Vortrag am Mittwoch in Schwerte: Wenn uns das Gehirn einen Streich spielt

„Das getäuschte Gehirn“

Bei seinem Vortrag „Hirnwelten: Das getäuschte Gehirn“ blickt der Neurowissenschaftler Dr. Magnus Heier in unser Gehirn und erklärt, warum uns teurer Wein so gut schmeckt.

Schwerte

, 08.10.2019, 12:00 Uhr / Lesedauer: 1 min
Vortrag am Mittwoch in Schwerte: Wenn uns das Gehirn einen Streich spielt

Dr. med. Magnus Heier ist mit seinem Vortrag "Hirnwelten: Das getäuschte Gehirn" am 9. Oktober zu Gast in der Rohrmeisterei. © Stefan Braun

Stellen Sie sich vor, Sie könnten eine Reise durch das Gehirn unternehmen. Die Wanderung durch die Nervenbahnen würde einer Strecke entsprechen, die 145 Mal um die Erde reicht. Sie wären über 100 Jahre unterwegs - vorausgesetzt Sie brauchen keine Pause.

Das Gehirn ist damit das komplexeste Organ des Menschen und trotzdem - oder gerade deswegen - so leicht zu täuschen. Am 9. Oktober wird die Rohrmeisterei aus diesem Grund zum Labor. Der Neurologe und Buchautor Dr. Magnus Heier wirft mit den Teilnehmern im Vortrag „Hirnwelten: Das getäuschte Gehirn“ einen Blick in das menschliche Hirn. Ab 19:30 Uhr erfahren die Gäste unter anderem, warum Wein möglichst teuer sein muss und was Rückenschmerzen mit dem Kopf zu tun haben.

Warum der "Nocebo-Effekt" unseren Alltag bestimmt

Der Placebo-Effekt ist den meisten Menschen vermutlich bekannt: Medikamente ohne Wirkstoff können Schmerzen lindern - allein durch die Erwartung einer positiven Wirkung.
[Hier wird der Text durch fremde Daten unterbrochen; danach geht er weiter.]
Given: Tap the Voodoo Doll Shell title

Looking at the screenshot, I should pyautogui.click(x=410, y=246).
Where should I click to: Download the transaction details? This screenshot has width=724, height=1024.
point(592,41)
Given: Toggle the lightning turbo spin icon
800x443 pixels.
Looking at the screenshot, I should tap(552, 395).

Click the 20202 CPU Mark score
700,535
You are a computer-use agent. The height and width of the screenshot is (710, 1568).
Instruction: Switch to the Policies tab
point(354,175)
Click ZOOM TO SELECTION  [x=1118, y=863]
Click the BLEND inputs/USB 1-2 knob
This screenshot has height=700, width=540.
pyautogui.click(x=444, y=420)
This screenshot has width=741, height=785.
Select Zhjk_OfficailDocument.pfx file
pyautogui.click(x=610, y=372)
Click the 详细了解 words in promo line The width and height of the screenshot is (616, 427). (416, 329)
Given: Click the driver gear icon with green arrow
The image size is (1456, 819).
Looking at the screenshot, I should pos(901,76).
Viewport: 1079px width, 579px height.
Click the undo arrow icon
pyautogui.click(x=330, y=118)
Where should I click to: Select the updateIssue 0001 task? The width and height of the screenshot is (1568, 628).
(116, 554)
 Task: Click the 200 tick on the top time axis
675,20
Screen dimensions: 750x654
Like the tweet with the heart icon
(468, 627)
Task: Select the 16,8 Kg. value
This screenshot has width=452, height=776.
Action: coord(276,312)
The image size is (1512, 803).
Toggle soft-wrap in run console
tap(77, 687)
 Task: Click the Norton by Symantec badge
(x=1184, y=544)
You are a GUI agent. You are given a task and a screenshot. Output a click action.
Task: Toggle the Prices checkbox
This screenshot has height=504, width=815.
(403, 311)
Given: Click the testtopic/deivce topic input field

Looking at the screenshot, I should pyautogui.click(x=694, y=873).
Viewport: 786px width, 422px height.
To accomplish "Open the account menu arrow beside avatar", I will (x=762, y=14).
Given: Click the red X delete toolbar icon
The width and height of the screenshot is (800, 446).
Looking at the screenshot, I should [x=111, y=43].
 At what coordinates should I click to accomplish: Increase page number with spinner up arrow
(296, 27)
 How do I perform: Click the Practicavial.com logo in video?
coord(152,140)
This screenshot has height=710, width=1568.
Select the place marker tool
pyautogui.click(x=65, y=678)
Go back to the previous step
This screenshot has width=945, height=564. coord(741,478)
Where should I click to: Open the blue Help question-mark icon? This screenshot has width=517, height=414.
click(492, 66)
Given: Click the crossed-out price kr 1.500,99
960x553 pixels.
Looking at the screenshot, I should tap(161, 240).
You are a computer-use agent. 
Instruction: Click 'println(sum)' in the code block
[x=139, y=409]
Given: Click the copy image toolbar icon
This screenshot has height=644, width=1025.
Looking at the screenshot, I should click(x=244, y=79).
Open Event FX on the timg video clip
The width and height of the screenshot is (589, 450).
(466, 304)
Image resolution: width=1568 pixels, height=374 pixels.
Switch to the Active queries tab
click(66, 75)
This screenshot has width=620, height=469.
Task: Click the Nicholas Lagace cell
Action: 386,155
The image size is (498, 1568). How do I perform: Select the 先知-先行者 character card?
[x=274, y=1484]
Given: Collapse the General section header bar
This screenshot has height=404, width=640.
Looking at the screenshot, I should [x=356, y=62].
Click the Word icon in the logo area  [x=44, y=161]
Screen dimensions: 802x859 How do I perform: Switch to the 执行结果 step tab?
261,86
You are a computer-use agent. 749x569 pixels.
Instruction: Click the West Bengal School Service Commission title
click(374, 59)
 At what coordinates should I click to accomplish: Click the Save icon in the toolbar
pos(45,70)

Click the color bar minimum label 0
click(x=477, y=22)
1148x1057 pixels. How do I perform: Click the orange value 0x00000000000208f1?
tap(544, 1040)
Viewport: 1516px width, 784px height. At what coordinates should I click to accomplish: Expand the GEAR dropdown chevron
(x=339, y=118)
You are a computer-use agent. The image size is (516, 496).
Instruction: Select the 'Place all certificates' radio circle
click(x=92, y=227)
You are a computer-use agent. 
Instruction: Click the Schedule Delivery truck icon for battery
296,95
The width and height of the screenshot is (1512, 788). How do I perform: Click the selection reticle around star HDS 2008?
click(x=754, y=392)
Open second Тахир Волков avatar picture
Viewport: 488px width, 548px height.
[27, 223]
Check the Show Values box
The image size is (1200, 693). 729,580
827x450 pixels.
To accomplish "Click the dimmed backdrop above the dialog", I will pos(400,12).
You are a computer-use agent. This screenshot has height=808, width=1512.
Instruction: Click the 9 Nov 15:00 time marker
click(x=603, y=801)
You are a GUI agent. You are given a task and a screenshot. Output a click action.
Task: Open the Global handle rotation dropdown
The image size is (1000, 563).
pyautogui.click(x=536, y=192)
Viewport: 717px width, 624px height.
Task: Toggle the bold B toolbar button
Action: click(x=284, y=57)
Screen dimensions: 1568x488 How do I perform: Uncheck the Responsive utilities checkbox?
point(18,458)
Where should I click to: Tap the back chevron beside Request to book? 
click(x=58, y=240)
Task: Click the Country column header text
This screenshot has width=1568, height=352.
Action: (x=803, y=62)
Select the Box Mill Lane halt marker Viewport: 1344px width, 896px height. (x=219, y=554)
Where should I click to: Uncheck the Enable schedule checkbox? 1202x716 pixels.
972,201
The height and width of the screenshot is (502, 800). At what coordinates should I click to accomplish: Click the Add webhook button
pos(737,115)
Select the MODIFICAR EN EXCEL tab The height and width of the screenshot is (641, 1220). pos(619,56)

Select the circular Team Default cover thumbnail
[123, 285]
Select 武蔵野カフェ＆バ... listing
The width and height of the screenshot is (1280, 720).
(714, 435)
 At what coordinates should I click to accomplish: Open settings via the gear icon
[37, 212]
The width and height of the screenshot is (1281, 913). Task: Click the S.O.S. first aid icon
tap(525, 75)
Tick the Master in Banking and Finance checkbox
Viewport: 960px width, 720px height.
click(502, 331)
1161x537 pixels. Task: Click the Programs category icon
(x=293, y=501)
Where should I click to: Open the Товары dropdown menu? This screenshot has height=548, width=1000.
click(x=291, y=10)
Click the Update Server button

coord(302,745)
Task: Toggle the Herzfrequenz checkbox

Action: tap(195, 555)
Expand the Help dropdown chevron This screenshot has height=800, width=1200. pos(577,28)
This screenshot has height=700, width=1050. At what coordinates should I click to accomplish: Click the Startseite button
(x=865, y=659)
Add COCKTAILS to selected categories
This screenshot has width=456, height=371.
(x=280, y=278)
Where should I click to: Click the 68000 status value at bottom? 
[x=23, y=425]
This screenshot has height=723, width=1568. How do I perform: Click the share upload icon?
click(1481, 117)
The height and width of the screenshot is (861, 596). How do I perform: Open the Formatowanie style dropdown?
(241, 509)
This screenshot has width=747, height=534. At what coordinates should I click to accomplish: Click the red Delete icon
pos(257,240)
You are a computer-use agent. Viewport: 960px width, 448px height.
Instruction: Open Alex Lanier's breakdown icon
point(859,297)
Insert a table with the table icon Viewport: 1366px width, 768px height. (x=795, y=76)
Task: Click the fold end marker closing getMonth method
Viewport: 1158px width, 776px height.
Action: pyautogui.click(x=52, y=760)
Magnus Heier erklärt den Gästen, dass das genaue Gegenteil ebenfalls eintreten kann: der Nocebo-Effekt. Medizinische Ängste, die sich erfüllen. Dies wirkt sich auf unseren gesamten Alltag aus.

Dass das Gehirn unsere Wahrnehmung verzerren kann, zeigt Dr. Magnus Heier an mehreren Experimenten - eben wie in einem echten Labor.

Karten für die Veranstaltung sind für 15 Euro erhältlich.